▶ **Supplied records**:
━━━━━━━━━━

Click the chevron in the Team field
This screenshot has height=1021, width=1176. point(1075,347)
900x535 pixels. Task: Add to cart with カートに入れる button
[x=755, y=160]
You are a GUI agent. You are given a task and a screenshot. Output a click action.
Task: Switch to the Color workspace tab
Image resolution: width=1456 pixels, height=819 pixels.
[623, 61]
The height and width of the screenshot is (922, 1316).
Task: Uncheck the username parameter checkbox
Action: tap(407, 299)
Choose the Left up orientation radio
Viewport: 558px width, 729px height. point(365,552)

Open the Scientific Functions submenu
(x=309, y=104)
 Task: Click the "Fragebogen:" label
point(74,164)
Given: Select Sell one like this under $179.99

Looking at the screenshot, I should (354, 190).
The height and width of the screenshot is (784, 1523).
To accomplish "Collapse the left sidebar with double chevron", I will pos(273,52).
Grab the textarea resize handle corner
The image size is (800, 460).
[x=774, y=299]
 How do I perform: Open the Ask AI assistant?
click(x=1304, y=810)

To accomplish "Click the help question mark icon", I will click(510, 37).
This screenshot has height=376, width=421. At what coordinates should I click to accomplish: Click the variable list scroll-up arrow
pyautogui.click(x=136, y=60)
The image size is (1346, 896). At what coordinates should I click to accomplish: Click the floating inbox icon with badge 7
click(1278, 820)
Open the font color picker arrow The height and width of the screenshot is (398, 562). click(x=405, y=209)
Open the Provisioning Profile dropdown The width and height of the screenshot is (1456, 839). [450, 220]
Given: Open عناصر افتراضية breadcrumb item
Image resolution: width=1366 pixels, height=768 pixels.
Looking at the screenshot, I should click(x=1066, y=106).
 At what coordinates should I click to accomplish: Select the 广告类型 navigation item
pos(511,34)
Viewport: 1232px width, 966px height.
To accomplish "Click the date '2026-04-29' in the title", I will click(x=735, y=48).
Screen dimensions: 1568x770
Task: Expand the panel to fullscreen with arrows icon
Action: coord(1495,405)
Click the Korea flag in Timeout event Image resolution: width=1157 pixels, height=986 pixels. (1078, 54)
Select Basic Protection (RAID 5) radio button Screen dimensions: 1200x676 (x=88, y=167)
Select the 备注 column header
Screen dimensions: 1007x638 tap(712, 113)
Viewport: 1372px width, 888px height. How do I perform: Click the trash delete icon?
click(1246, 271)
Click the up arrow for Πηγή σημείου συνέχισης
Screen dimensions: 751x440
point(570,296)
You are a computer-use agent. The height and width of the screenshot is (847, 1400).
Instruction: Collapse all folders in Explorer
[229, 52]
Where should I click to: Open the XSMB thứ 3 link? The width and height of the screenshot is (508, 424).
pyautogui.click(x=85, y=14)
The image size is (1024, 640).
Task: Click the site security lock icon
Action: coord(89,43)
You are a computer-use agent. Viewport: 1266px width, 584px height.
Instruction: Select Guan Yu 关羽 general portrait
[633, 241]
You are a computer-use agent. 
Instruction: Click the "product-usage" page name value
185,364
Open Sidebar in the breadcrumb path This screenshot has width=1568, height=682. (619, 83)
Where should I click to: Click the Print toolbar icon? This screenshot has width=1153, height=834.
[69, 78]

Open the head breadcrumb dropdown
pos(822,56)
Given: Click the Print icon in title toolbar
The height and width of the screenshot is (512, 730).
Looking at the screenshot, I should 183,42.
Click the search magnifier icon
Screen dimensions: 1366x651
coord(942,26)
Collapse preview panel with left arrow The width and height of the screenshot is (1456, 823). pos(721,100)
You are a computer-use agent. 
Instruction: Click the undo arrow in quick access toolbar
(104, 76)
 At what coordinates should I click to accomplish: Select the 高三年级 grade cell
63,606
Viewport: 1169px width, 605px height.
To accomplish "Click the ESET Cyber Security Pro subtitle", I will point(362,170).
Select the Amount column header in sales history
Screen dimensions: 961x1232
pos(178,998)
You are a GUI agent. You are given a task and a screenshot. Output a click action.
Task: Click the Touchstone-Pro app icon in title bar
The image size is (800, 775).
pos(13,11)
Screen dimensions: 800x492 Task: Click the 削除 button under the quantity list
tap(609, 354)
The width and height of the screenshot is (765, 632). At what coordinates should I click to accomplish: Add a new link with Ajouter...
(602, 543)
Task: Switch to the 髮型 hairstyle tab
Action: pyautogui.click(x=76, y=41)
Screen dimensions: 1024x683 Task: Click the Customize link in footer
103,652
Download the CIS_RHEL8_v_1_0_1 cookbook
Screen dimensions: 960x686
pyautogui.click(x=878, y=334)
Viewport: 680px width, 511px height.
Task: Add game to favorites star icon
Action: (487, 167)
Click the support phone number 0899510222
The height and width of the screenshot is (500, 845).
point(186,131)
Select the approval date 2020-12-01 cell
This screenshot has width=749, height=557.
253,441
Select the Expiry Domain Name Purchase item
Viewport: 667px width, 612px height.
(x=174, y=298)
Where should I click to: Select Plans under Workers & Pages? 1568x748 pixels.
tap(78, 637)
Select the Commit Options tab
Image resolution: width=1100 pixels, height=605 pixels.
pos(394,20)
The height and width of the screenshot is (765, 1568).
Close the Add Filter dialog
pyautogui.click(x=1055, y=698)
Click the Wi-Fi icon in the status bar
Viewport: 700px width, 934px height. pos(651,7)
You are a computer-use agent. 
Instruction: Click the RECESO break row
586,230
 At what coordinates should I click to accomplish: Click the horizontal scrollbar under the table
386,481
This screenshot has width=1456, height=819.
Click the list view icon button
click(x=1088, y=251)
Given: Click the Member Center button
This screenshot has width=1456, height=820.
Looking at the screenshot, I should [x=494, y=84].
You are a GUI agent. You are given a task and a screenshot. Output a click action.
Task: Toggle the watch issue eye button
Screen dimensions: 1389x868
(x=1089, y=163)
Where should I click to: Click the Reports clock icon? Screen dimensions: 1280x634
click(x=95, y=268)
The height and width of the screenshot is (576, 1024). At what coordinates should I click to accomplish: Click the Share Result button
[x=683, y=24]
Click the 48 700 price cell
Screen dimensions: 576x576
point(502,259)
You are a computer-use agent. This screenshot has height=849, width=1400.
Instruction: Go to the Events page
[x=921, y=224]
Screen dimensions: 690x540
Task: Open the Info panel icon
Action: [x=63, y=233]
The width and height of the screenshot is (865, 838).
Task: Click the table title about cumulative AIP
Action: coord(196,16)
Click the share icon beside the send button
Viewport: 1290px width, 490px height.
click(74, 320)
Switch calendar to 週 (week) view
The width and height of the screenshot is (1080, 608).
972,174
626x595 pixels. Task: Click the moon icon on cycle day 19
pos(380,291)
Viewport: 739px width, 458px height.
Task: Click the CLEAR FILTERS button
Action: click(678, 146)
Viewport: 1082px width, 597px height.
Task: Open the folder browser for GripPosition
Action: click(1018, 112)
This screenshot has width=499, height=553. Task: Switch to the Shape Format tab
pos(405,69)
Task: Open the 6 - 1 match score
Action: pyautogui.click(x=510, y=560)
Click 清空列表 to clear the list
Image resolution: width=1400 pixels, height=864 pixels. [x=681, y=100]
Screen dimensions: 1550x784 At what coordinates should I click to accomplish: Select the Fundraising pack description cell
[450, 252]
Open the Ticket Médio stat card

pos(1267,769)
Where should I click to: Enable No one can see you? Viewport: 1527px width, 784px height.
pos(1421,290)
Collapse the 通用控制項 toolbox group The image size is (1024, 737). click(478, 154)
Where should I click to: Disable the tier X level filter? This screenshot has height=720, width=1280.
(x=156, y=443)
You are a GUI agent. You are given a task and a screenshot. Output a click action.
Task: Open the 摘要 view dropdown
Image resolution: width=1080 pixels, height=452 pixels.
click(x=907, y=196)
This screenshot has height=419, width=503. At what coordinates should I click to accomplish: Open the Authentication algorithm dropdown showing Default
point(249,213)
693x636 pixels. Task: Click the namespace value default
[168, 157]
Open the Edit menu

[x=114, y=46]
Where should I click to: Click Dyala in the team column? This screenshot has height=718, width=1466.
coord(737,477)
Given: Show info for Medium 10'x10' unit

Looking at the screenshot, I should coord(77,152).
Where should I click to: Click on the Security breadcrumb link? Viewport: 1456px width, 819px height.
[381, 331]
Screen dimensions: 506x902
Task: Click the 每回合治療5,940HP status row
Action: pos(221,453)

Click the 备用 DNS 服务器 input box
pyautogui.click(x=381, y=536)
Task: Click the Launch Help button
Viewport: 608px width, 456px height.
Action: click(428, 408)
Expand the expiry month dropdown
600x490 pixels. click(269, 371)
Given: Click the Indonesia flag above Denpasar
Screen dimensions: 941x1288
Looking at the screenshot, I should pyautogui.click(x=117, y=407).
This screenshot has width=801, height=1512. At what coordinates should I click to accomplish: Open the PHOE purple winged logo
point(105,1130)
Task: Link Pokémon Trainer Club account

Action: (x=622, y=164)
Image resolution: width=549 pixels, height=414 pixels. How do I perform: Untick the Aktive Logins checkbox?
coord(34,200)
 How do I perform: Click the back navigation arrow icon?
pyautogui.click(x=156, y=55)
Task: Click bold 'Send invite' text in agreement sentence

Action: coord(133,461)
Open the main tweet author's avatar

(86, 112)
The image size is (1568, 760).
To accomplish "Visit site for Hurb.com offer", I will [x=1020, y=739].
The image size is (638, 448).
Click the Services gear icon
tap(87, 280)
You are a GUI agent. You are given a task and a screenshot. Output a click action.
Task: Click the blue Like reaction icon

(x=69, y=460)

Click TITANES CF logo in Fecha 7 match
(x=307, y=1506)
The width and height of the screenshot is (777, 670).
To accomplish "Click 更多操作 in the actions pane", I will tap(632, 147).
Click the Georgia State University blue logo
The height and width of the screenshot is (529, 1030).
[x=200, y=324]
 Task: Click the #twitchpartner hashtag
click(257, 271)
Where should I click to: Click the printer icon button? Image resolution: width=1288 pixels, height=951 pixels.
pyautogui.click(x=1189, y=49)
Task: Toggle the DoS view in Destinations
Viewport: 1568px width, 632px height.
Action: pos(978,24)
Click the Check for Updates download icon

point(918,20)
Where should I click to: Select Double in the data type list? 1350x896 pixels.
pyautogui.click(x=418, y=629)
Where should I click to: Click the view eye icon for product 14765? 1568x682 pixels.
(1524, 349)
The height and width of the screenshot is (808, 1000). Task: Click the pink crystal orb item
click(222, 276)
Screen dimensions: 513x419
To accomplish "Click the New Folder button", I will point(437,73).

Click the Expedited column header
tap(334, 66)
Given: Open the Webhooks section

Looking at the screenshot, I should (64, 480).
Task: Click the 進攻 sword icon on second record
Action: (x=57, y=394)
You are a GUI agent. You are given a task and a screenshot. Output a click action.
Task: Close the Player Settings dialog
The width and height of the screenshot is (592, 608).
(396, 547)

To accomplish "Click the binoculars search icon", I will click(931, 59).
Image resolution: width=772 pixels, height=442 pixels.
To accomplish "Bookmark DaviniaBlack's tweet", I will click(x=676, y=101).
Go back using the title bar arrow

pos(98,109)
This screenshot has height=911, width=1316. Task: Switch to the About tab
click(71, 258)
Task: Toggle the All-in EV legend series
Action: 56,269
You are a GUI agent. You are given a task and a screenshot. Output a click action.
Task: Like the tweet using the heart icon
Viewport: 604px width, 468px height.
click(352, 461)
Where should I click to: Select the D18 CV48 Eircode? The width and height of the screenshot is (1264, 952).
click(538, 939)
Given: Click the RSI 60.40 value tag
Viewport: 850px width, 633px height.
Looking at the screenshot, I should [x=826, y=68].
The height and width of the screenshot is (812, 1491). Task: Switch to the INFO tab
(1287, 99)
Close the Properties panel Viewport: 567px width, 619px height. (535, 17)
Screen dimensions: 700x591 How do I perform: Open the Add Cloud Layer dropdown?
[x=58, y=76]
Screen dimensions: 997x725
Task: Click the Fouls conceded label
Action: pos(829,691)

━━━━━━━━━━

▶ **Aim**: Copy out the records from the line containing "Select the approval date 2020-12-01 cell" through the line containing "pyautogui.click(x=1055, y=698)", keeping every character unchanged.

▶ **Exercise solution**:
Select the approval date 2020-12-01 cell
This screenshot has width=749, height=557.
253,441
Select the Expiry Domain Name Purchase item
Viewport: 667px width, 612px height.
(x=174, y=298)
Where should I click to: Select Plans under Workers & Pages? 1568x748 pixels.
tap(78, 637)
Select the Commit Options tab
Image resolution: width=1100 pixels, height=605 pixels.
pos(394,20)
The height and width of the screenshot is (765, 1568).
Close the Add Filter dialog
pyautogui.click(x=1055, y=698)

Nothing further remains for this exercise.